Thanks for the report. Yeah, even the cardctl eject didn\'t work for me this last time - with a suspend of a few hours rather than the few minutes I was testing with before. Maybe physically yanking the card is also necessary - although I don\'t like testing the physical longevity of the plug any more than I like testing how many times the back cover and battery can be removed before trouble - and most always want wifi running anyhow.
Is the new pdaX going to use a newer kernel? On other systems going to a current kernel has often served me well in terms of fixing stability problems, whatever they\'ve been.
Later: Damn it\'s not enough to even both eject and remove the card.
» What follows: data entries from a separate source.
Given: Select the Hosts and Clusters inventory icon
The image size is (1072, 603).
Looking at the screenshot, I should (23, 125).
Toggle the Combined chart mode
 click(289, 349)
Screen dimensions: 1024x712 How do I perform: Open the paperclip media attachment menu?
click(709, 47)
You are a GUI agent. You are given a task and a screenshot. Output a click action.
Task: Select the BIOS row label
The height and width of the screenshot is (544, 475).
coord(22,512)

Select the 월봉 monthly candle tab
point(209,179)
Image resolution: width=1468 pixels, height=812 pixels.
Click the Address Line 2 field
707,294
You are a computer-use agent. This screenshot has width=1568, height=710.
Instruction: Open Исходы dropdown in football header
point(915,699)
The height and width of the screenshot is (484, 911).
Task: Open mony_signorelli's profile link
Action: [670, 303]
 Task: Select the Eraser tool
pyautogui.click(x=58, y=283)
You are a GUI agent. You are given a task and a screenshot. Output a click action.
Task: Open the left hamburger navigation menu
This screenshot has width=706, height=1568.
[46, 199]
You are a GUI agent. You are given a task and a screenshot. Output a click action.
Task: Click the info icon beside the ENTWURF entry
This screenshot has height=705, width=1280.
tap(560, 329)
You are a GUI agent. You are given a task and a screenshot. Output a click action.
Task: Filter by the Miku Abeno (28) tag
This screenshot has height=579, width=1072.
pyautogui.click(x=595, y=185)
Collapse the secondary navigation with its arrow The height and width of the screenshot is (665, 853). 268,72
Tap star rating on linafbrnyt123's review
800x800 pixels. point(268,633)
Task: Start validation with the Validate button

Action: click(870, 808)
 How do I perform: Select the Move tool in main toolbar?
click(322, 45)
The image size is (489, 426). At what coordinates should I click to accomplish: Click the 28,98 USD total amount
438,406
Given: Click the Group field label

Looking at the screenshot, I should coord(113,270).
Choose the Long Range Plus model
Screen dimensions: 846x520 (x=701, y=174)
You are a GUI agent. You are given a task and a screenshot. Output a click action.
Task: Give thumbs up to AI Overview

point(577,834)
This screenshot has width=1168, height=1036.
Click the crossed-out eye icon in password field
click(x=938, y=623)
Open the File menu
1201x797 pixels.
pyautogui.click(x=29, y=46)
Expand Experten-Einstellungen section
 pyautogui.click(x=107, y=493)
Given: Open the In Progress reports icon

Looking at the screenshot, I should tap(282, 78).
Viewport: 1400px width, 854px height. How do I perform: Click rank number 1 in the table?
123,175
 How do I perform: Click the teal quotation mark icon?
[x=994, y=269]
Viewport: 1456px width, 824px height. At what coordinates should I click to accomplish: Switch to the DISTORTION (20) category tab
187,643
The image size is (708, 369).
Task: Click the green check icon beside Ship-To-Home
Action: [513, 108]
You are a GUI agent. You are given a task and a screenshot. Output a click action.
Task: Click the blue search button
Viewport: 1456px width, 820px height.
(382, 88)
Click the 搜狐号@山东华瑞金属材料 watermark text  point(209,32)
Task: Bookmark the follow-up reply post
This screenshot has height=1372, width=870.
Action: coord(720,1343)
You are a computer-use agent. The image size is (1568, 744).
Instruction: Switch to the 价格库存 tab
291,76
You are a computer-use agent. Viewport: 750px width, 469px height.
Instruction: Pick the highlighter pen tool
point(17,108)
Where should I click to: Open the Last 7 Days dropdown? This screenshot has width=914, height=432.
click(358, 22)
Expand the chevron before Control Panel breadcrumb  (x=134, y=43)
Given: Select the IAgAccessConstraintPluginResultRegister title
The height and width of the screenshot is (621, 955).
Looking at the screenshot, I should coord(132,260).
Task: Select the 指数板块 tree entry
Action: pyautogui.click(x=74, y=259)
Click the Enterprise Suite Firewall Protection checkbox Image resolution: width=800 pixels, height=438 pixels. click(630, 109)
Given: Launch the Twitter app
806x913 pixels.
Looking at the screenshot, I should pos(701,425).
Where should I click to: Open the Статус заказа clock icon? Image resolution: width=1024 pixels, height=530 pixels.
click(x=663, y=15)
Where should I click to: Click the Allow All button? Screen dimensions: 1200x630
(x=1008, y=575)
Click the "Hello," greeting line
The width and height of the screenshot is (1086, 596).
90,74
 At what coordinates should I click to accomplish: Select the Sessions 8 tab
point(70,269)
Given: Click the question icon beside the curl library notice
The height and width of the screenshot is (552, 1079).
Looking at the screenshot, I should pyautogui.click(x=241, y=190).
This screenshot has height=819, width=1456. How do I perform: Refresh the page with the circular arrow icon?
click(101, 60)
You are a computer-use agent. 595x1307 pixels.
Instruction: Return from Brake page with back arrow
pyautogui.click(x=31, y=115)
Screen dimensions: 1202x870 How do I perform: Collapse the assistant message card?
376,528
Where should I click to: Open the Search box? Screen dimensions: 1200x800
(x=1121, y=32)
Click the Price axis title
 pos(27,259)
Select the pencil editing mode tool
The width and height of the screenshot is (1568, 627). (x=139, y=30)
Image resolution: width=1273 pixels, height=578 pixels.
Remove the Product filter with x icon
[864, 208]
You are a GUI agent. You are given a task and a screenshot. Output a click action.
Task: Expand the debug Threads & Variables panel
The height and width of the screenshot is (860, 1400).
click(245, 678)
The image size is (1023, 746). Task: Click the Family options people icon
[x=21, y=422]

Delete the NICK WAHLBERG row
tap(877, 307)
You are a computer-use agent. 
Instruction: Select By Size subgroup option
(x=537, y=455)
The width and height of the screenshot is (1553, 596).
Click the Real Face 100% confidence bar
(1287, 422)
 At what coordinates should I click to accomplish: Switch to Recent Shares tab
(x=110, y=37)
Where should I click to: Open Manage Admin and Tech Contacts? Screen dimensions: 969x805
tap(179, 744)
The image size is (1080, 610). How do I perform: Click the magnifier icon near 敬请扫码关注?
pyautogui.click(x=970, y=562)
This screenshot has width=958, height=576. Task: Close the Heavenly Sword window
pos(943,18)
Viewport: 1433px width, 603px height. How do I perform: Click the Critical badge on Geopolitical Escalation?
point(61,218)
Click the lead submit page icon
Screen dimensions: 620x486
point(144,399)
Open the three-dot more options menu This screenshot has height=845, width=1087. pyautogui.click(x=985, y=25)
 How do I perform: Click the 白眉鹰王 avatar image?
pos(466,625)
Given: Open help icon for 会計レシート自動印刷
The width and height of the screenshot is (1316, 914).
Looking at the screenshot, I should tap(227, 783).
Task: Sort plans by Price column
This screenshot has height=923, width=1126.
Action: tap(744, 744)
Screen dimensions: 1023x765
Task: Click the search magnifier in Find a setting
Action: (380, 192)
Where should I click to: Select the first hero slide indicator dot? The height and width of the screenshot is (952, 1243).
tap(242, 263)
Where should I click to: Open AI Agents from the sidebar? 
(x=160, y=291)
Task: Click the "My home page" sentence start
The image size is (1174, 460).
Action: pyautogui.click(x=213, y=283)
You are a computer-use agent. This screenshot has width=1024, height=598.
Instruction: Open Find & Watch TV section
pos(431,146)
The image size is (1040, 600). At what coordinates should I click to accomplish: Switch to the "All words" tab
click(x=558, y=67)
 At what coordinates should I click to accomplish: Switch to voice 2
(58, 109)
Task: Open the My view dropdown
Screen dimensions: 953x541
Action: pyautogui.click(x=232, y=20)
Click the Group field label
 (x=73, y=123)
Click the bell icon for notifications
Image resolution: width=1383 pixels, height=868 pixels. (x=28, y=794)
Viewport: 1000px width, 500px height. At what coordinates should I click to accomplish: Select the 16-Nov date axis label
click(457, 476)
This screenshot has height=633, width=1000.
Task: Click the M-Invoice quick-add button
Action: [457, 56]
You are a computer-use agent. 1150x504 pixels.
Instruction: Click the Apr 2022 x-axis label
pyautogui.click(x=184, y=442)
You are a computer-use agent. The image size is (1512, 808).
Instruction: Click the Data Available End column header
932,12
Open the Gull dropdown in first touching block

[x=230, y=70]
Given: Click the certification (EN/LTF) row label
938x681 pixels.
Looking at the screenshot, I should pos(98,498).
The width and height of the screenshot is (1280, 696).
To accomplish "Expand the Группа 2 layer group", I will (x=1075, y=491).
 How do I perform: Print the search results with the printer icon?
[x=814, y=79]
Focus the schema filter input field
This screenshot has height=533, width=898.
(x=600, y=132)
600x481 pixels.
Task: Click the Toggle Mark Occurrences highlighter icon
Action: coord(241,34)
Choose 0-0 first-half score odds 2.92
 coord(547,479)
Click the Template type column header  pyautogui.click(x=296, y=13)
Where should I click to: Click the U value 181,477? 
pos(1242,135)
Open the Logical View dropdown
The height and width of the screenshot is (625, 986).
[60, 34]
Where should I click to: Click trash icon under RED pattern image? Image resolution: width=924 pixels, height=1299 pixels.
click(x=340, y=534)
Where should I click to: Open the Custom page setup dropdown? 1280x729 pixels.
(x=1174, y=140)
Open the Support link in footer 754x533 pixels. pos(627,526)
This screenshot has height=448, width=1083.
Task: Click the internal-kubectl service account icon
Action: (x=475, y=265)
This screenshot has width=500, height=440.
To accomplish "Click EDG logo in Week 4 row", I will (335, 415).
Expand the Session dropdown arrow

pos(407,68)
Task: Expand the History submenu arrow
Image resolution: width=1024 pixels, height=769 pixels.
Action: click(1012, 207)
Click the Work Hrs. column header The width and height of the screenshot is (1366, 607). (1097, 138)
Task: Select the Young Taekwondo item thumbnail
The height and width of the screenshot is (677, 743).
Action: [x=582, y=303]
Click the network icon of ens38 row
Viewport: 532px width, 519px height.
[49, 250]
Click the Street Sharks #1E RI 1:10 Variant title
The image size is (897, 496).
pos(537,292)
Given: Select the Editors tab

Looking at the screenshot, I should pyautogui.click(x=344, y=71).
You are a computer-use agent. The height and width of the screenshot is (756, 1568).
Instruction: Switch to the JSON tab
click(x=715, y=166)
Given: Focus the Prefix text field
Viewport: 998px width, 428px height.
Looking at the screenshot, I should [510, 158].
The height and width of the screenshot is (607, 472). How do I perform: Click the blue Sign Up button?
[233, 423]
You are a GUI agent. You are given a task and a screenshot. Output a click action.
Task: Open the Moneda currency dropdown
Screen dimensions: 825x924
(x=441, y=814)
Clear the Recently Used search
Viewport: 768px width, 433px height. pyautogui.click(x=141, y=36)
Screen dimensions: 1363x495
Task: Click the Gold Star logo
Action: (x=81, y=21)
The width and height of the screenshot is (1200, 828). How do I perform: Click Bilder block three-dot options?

Is there any utility to suspend the system after exiting X? If I\'m by other equipment I can ssh in and enter \"reboot\" so I don\'t have to yank stuff, but it would be better to suspend from the prompt - easy enough to exit and enter X.
Later yet: Looks like \"more /proc/sys/pm/suspend\" is enough to suspend the Z. Just found that by accident though - doing anything to that file seems to trigger suspending. It\'s also enough for it to totally lose track of the right time.
An later: This simple script seems to suspend well from the prompt after exiting X, and also keep the clock right (in short-term testing anyhow):
#! /bin/bash
hwclock --systohc
more /proc/sys/pm/suspend
hwclock --hctosys
It also, perversely, freezes it up as good as the normal way when used on my Z from within X - but so be it it\'s better than jerking the back off.
Hmm, top shows that X is eating up about 98% of CPU resources while it\'s frozen. So X must be off in a loop with something while its trying to wake up.